__Document passage__.
__________________________________________________

I got 18 out of 20. I don’t know whether I should be appalled or impressed by my skills.

Who cares, it was simply the most pleasant and enjoyable test I have ever taken in my life, and isn’t that something? I have always liked tests, I liked the SATs, I enjoyed the Bar Exam, but this, of all the tests I have taken, was the most enjoyable and pleasant test ever.

15/20. I expected to do worse, given that I’ve not actually seen a pair of fakes naked outside of porn.

19 out of 20. I say women are better at this. You boys get too distracted by the fact of seeing boobs to concentrate properly.

@Mistress Cynica: Egg-fuckin’-zactly, sister! I view the photos as if I were viewing some National Geographic documentary – no titillation (so to speak), just pure anatomic analysis at work. And I bow down to you. Which one threw you off?

@SanFranLefty: Me, too. High five! I don’t know which ones I got wrong, and will not be going back to find out.

@mellbell: Nor shall I go back. I think I got the third or fourth one wrong, but I am soooo not going to double check. That slideshow was enough to make me heterosexual for life.

@SanFranLefty: @Mistress Cynica: @mellbell: 19 out of 20. Not sure what that says, although I have always appreciated boobies.

@homofascist: I think it proves our point that one is more observant when one isn’t even remotely sexually interested.

@Mistress Cynica: I missed number 9, the woman with the darker areolas. I imagine straight guys who watch a lot of porn are used to seeing the fake ones (probably much more than they get to see the real thing in real life, if you know what I am saying) so they just become normal looking. Although interestingly enough this is the same reason why I think most men have 9 inch penises. Go figure.

10/20 aka no better than chance. Clearly, I don’t know nuthin’ ’bout no breasteses. In fact, I think that quiz may be the longest time I’ve ever looked at ’em.

@SanFranLefty: 18 of 20. Tied with Lefty, one lower than Cyn and the Generalissimo. It’s the eye.

__________________________________________________

__Your objective__.
Extend the comment thread about quiz scores with further comments that pick up after its last line. The listing that comes next has no connection to the comment thread about quiz scores.

__Information supplied__.
__________________________________________________

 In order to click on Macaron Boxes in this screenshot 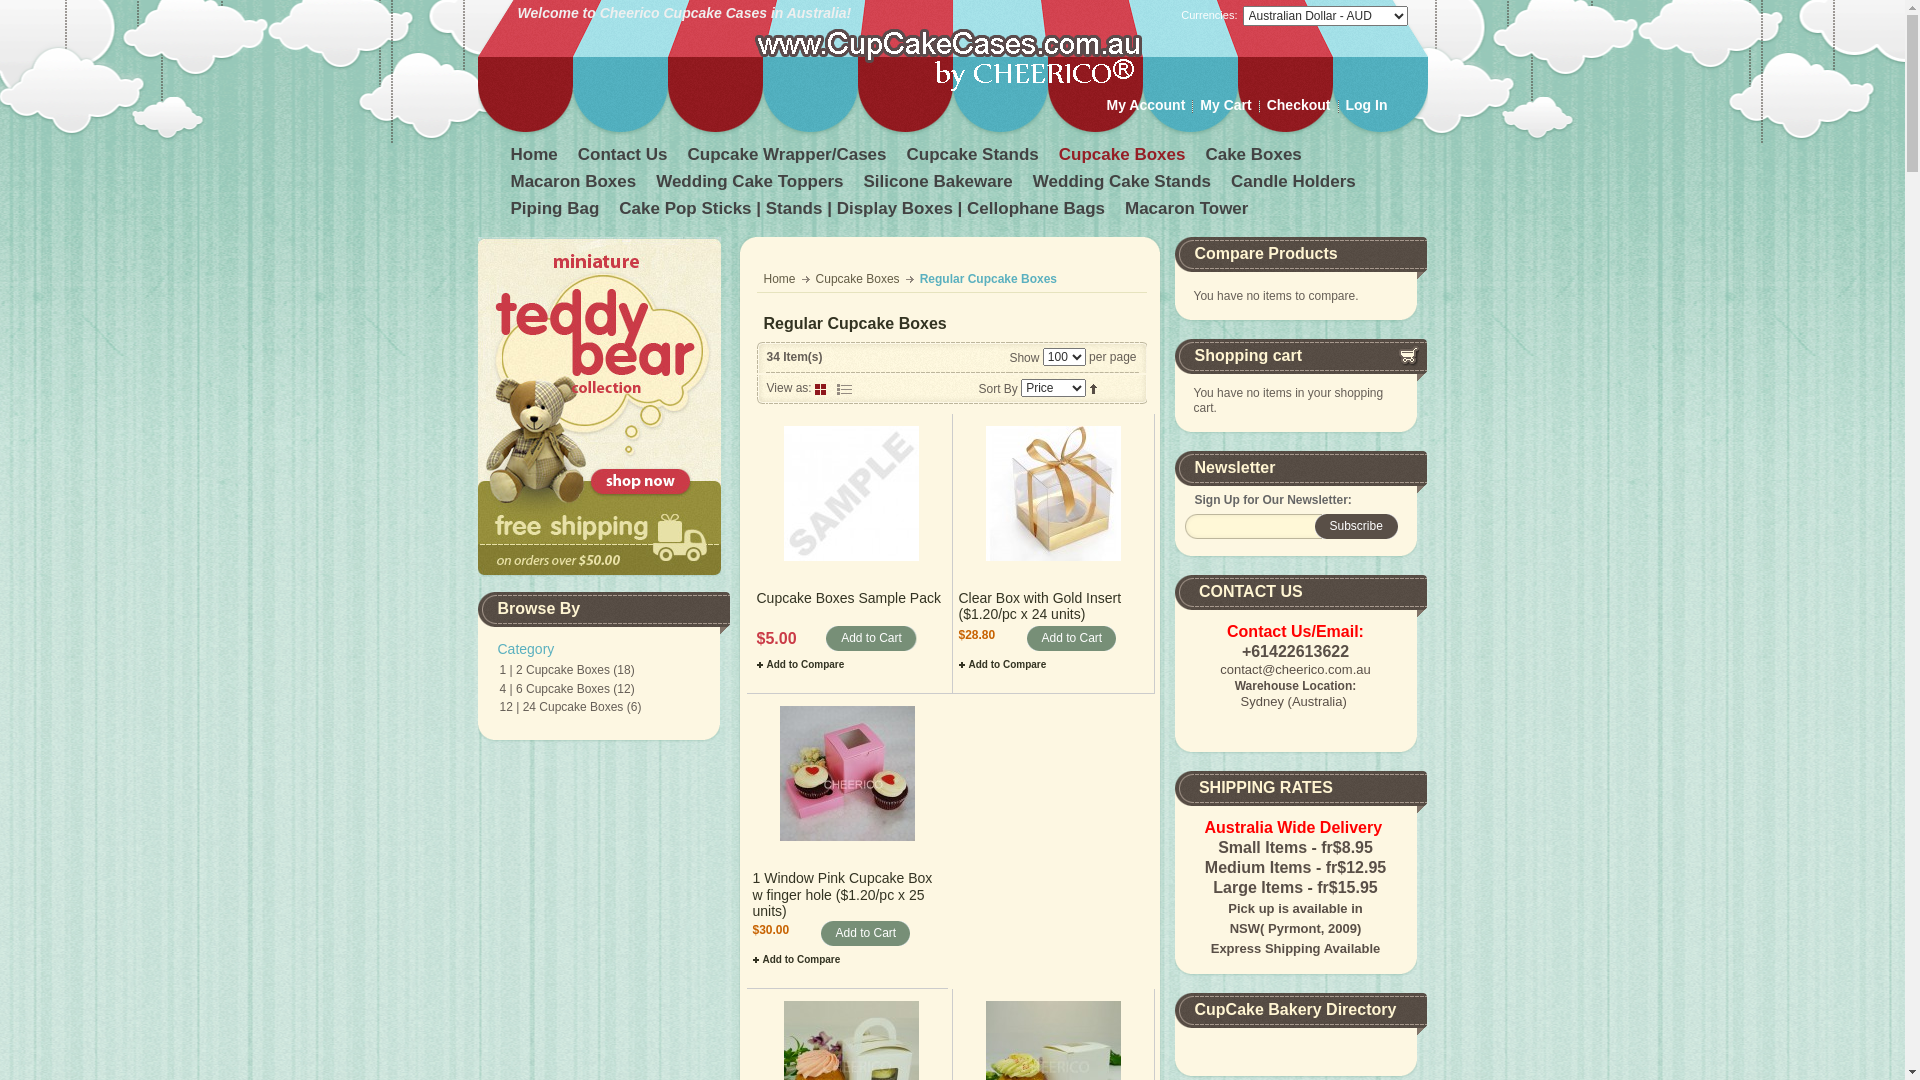, I will do `click(575, 184)`.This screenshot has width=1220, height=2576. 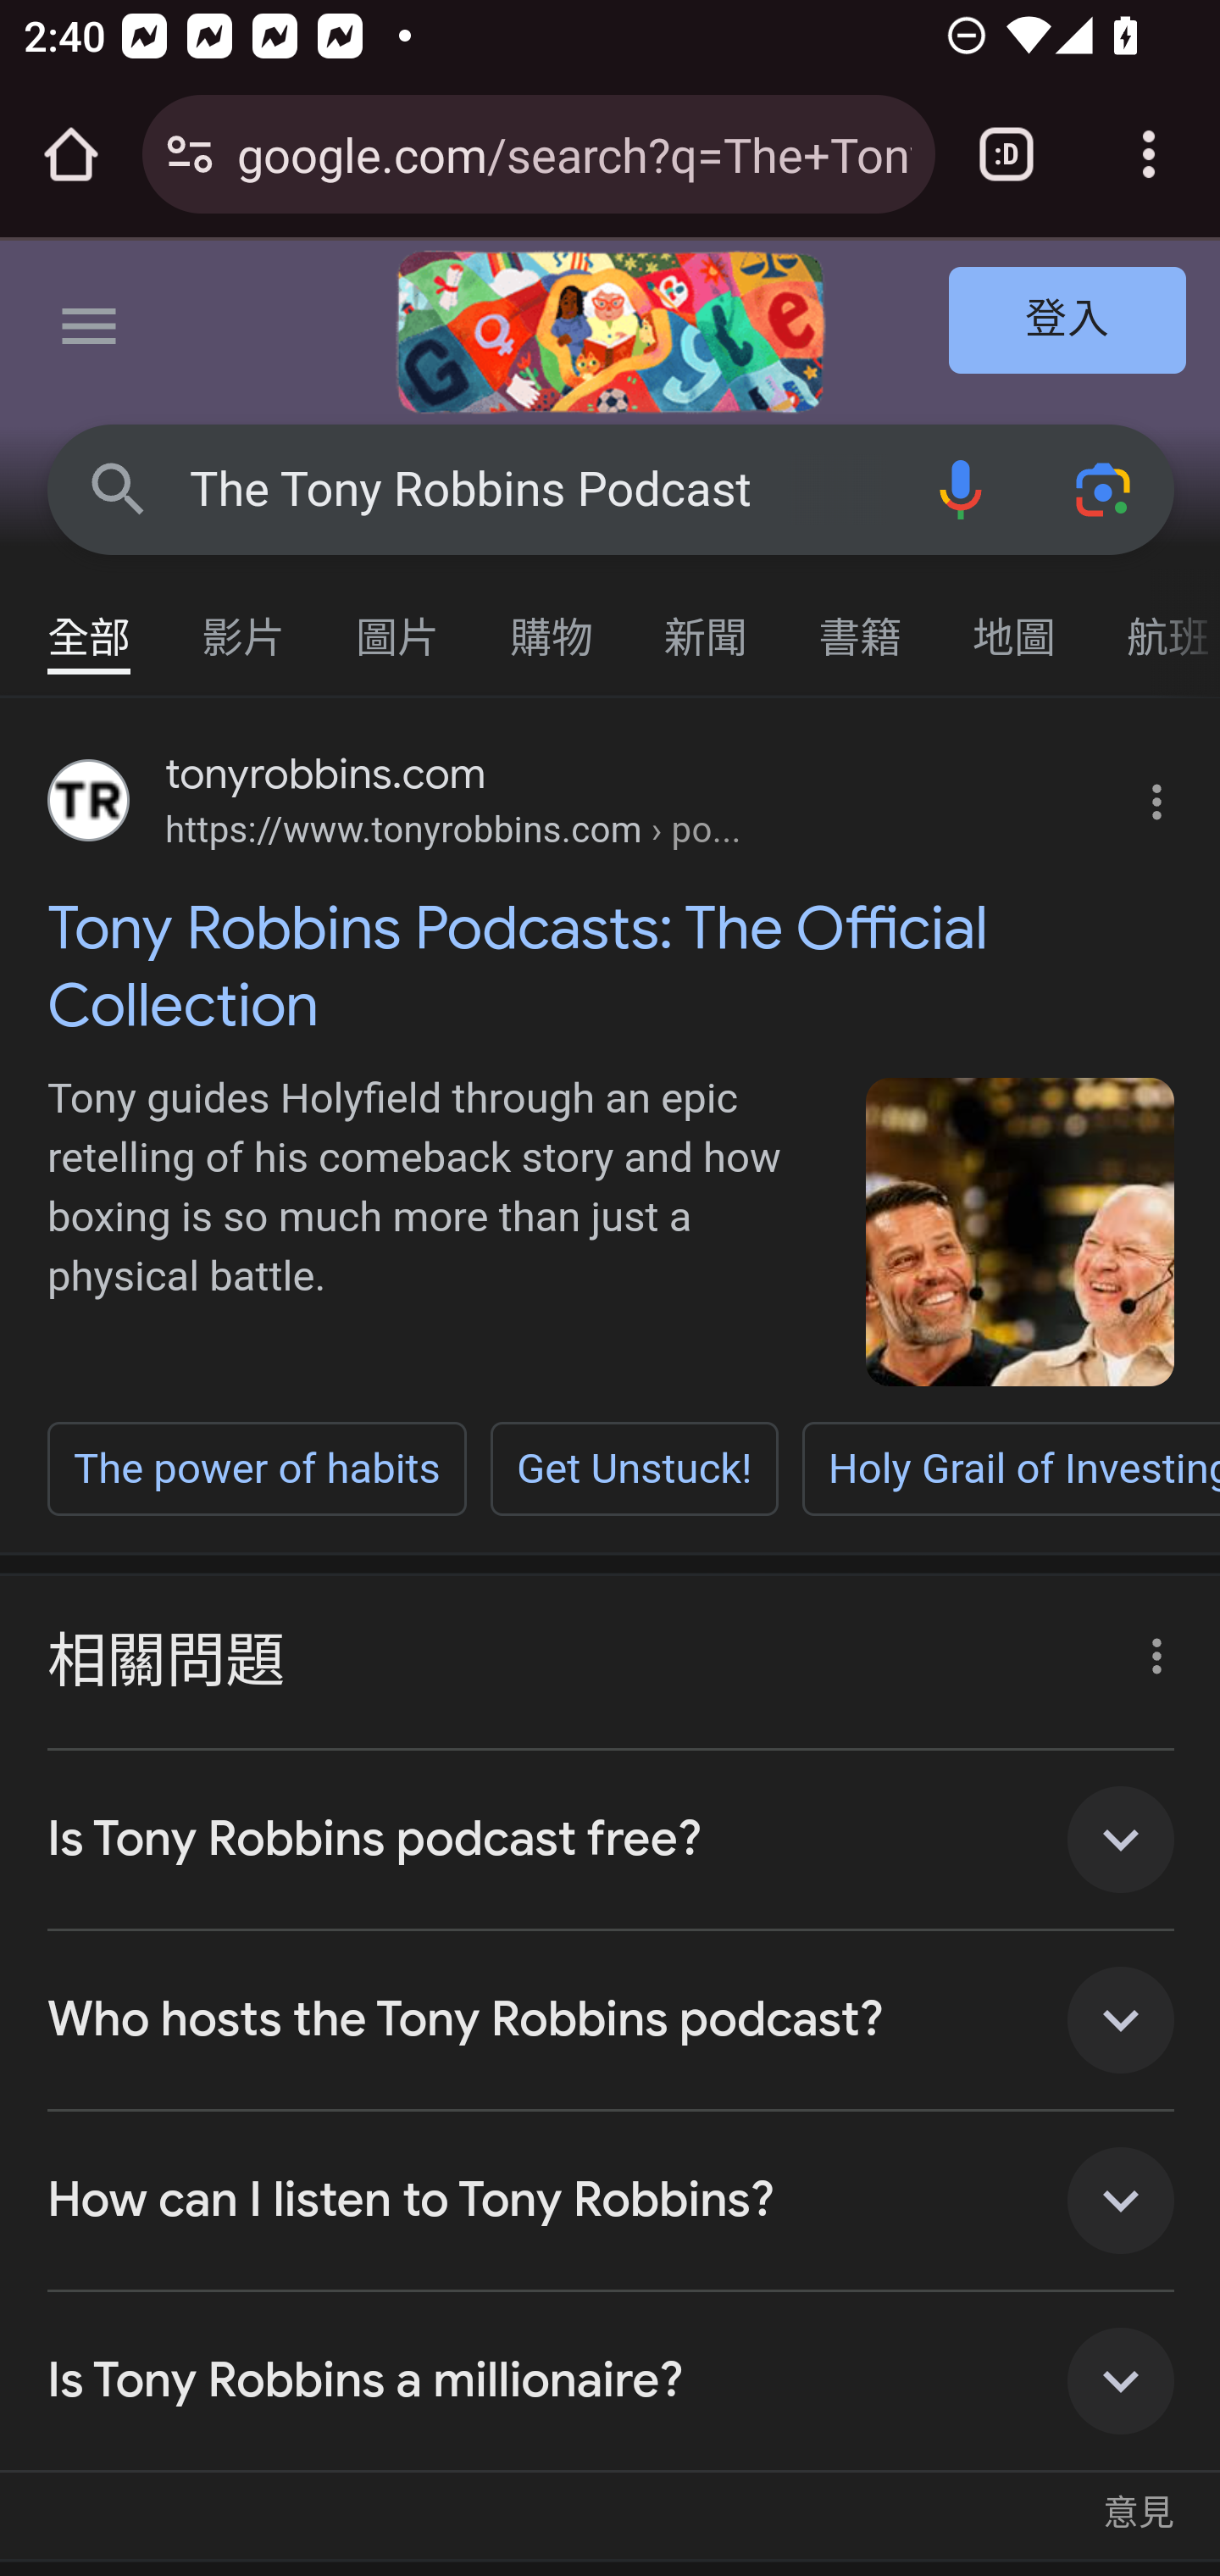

__________________________________________________

__Result__.
Old Steve Martin line about watching a Las Vegas show: “Look at all those tits! There must be 57 tits up there!”

Please, no more cheat sheets on the answers. This is a test I’d like to take when I’m outside the safety of surfcontrol. I have great confidence in my ability to focus, focus, focus.

@Prommie: Hmm. I’m thinking two scroll wheels, one for balance, one for volume.

I would just like to throw a cog into the sexually-disinterested females do the best meme by confessing that I only got 10/20. Pathetic. But I’m not a very observant person in general, so I guess there’s no reason to think that wouldn’t extend to bewbies as well. Really, my only thought while taking the test was when in the hell did all the areolas get as big as dinner platters? Aren’t they supposed to take up a smaller proportion of the total boobage?

@flippin eck: I noticed the areola thing at about 25. I guess there was some kind of mutation that spread around the world in 1987, suddenly there were big, pale areolas everywhere I looked. Before that, every nipple I ever saw was this hard, pink little thing about the size of a quarter, max.

Just to change the topic, check out these basset hound puppies: http://www.zetube.com/files/photos/d3d9446802a4425L.jpg

@flippin eck: I think living in proximity to Dallas–silicone capital after Hell Lay–may have honed my instincts. Also, I was really good friends with a stripper (hers were real and amazing) who could spot a fake at 100 yds. I have to say, the slide show with the mutant nipples did make me feel better about my girls.
@Prommie: I will never forgive you for that. I was expecting actual cute puppeeez, instead I now need mind bleach.


Yikes, Prom, I only got a 14 out of 20. Guess I’ll stick to teh cawk.

@Mistress Cynica: As Larry the Cable Guy would say, “now thats funny, right there.”

I just don’t understand how the fake ones are so hard to spot for some of you. They are SCARY looking!!! They are too taut and too round and just so unnatural looking. Plus most of them look as though the nipple is going to pop off (like one of the buttons on the shirt of our high school’s fat Spanish teacher) and hit you in the eye.

Although I am totally curious about whether people generally erred on the side of fake ones being real or real ones being fake.

@homofascist: The ones that looked too perfect I marked Fake. Gravity-prone examples got a pass.